3. Continuously inspect and adapt your ways of working
One of the core guiding principles of agile is empiricism: a philosophy of evidence-based pursuit of knowledge. As project managers navigate their roles in this new agile world, their success will hinge on continuously trying out ideas, evaluating what worked and what didn’t, and iterating accordingly. Some of the traditional tools and techniques that project managers are already familiar with will work well in an agile setting. Others might not.
For example, a few years ago, I worked with a team at a large bank that had spent six months validating, designing, and building out a new product idea. They were confident it would be a big hit with consumers and generate a substantial new revenue stream. But on the day of legal review — the last stage in this organization’s standardized R&D process — the legal team dropped a bombshell: “We love the idea,” they explained, “but everything you’ve built is illegal. As a bank, there is just no way we can go live with this initiative.”

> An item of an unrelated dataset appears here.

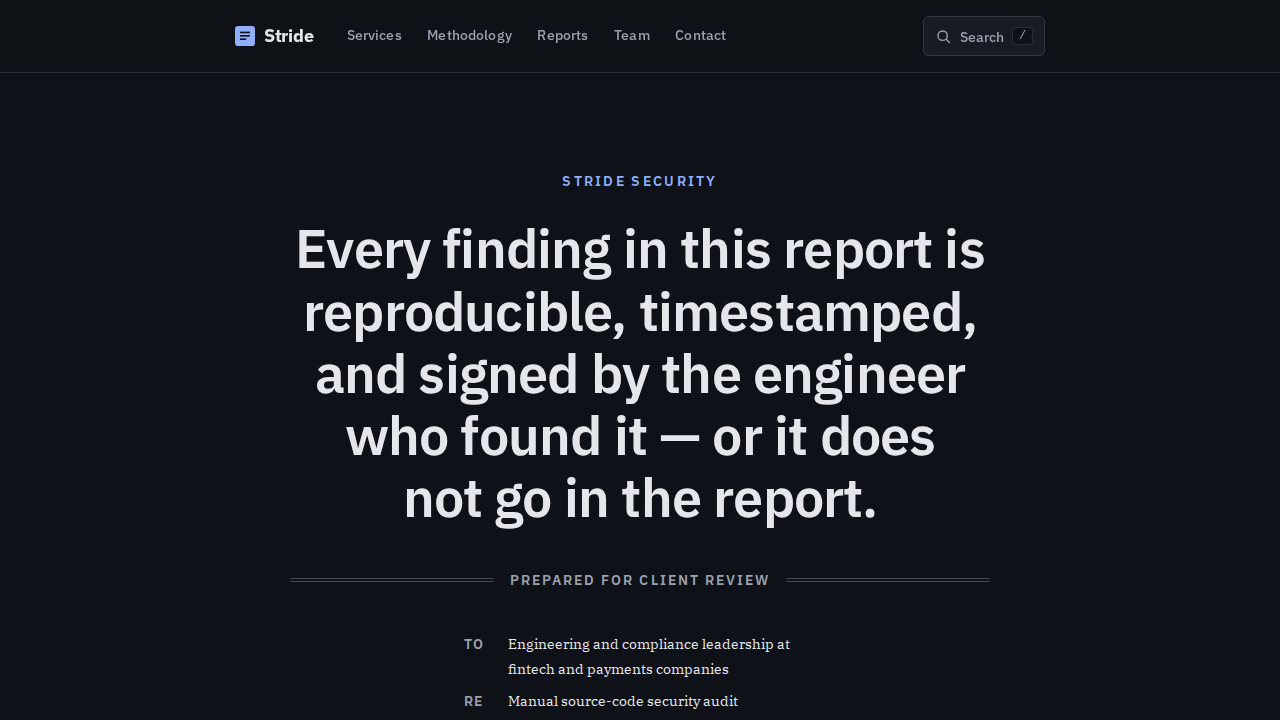
Task: Click the main report headline text
Action: coord(640,374)
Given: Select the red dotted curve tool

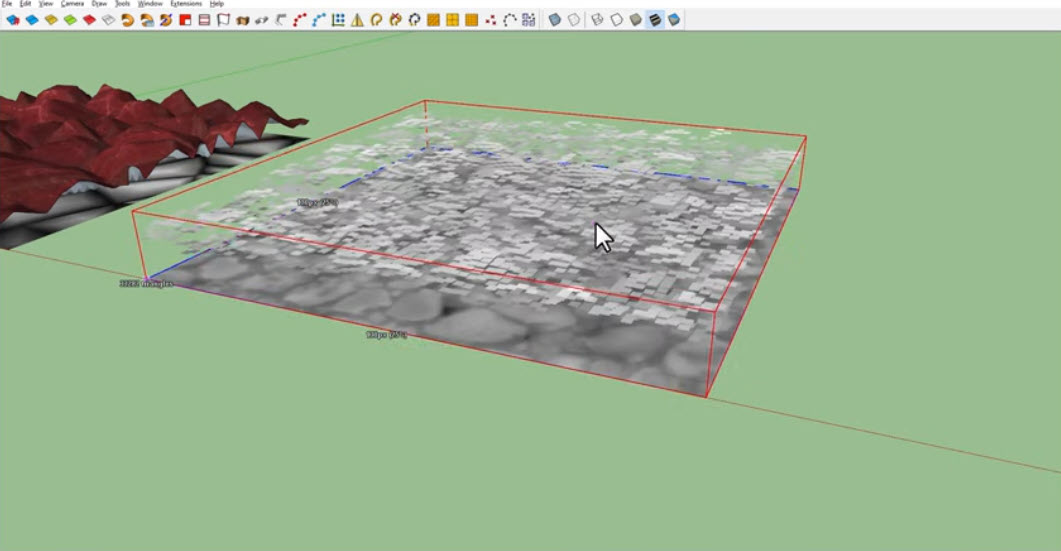Looking at the screenshot, I should 299,19.
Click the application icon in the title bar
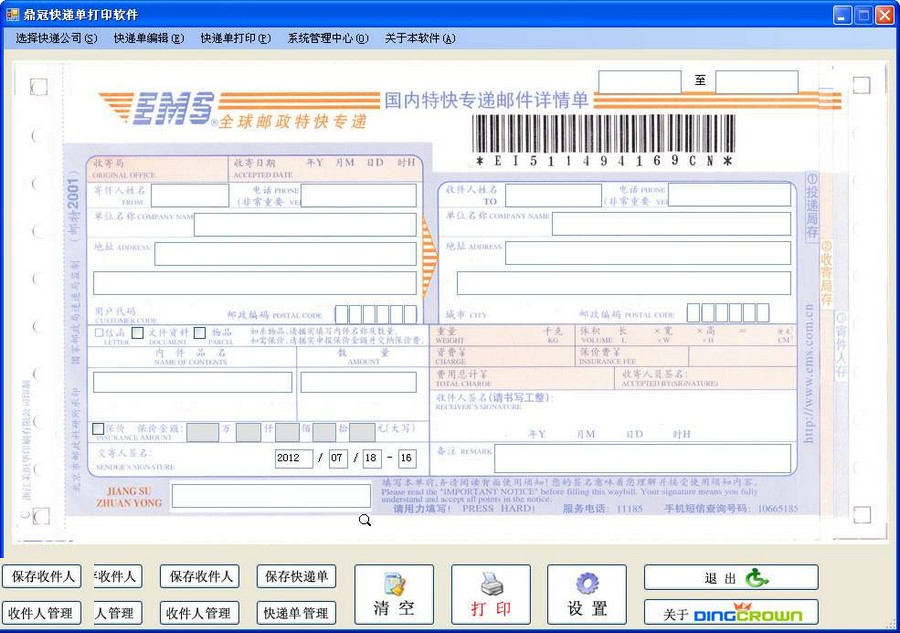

The team was crushed. The project manager even more so. We had followed standard project management processes, and yet now we faced six months of work down the drain. We were understandably disappointed, but instead of simply accepting that that this flawed process was immutable, our project manager suggested a change at our next retrospective: Instead of legal reviews coming at the end of each initiative, could someone from Legal sit in on team meetings for just one day every two weeks? It was a small change, but it allowed dialogue to flow between the development and Legal teams, eliminating the opportunity for unpleasant surprises after months of work.
Sometimes our years of experience and expertise blind us to opportunities for improvement. Consider adopting a mindset of what Astro Teller, the head of Google’s X program, describes as “enthusiastic skepticism.” Continuously seek feedback on how you can improve your processes to fit the current organizational context. Talk to colleagues to understand how your work is helping them, and where you could be adding more value. Facilitate retrospectives with your team, and don’t fear criticism. Learn from it and adapt your approach to better meet the needs of your coworkers and your customers. Some of these changes will inevitably conflict with “how we’ve always done things” — but this is exactly the kind of evolution that is necessary to keep teams responsive, agile, and building products and services that are relevant in an ever-changing marketplace.
Agile doesn’t have to mean the end of project management. But it does mean project managers have to adapt — or risk becoming obsolete. To be successful in an agile workplace, project management professionals must seek to understand their organization’s goals, rethink their own success metrics in light of those goals, and bring a mindset of continuous growth and iteration to their own development.